§ EXERCISE DETAILS: With pictures excluded, retype exactly every line from the one containing "Enable the Use system font checkbox" to the end of the records below.
[[ RECORDS SUPPLIED, beginning ]]
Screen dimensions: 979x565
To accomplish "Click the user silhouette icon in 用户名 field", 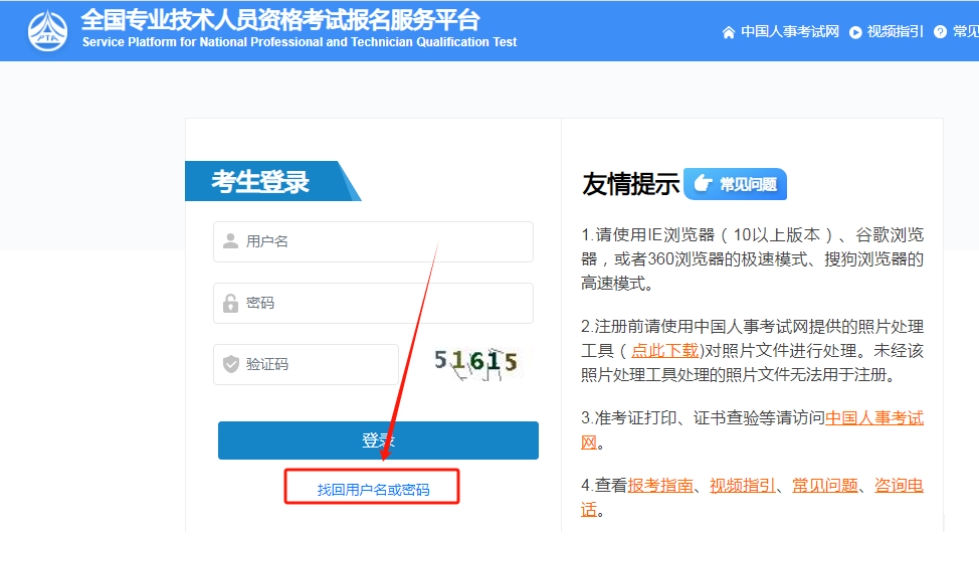I will point(231,241).
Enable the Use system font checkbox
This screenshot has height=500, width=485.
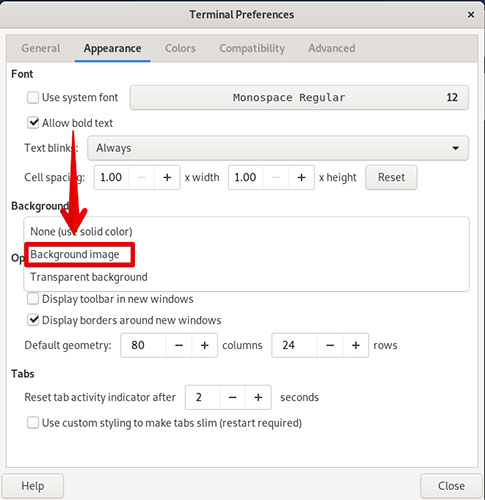(33, 98)
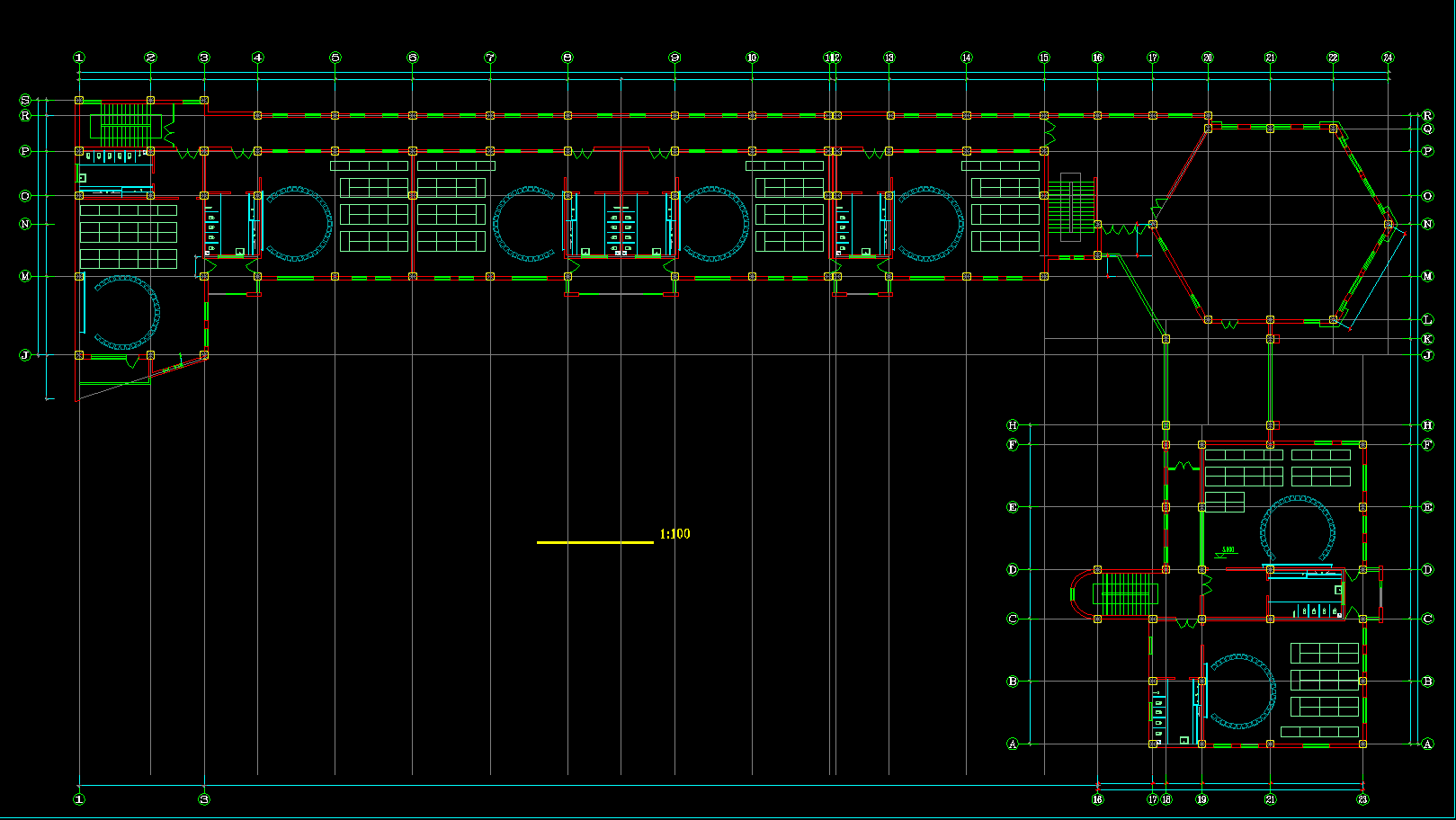Click axis bubble L on right edge

click(1427, 319)
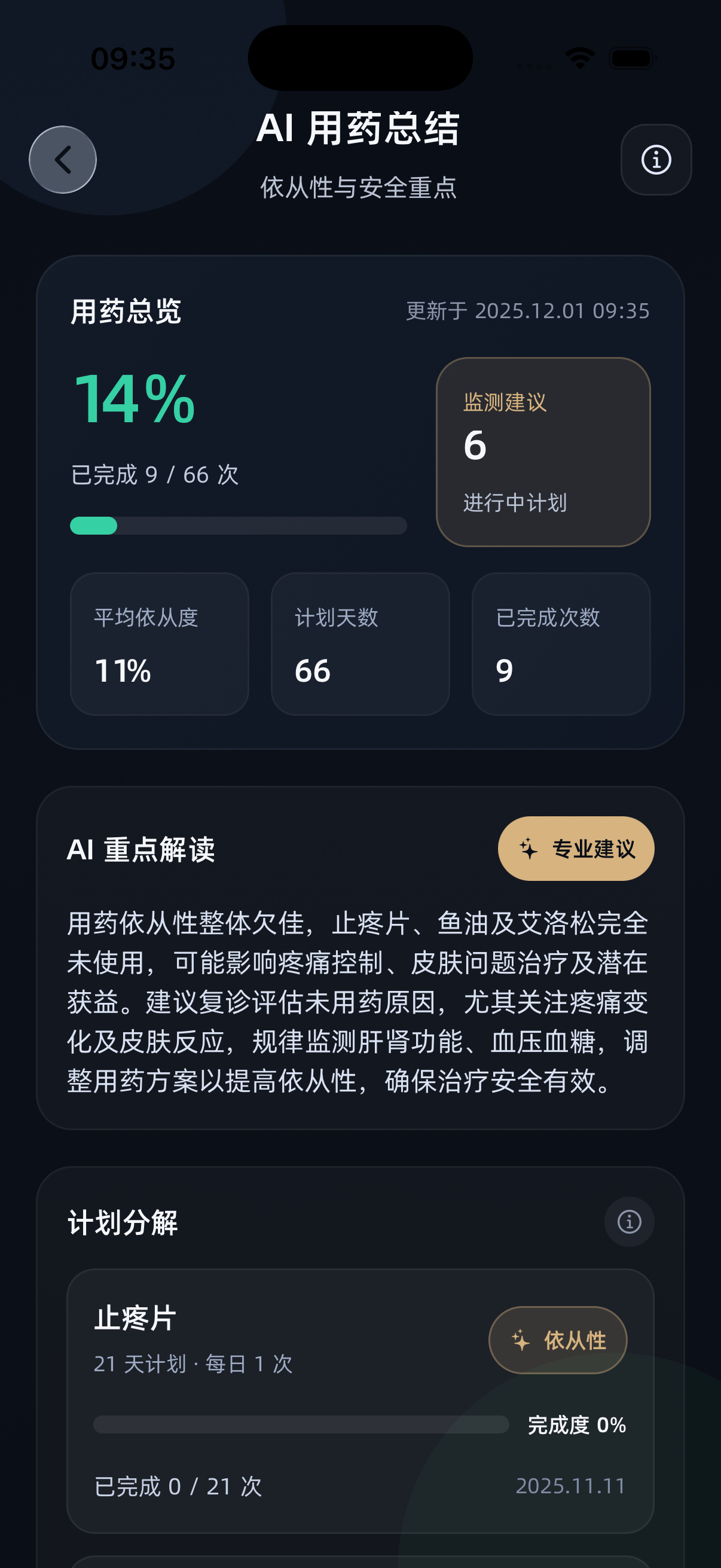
[[ RECORDS SUPPLIED, end ]]
§ YOUR SOLUTION:
Enable the Use system font checkbox
This screenshot has height=500, width=485.
(33, 98)
Click axis bubble L on right edge

click(1427, 319)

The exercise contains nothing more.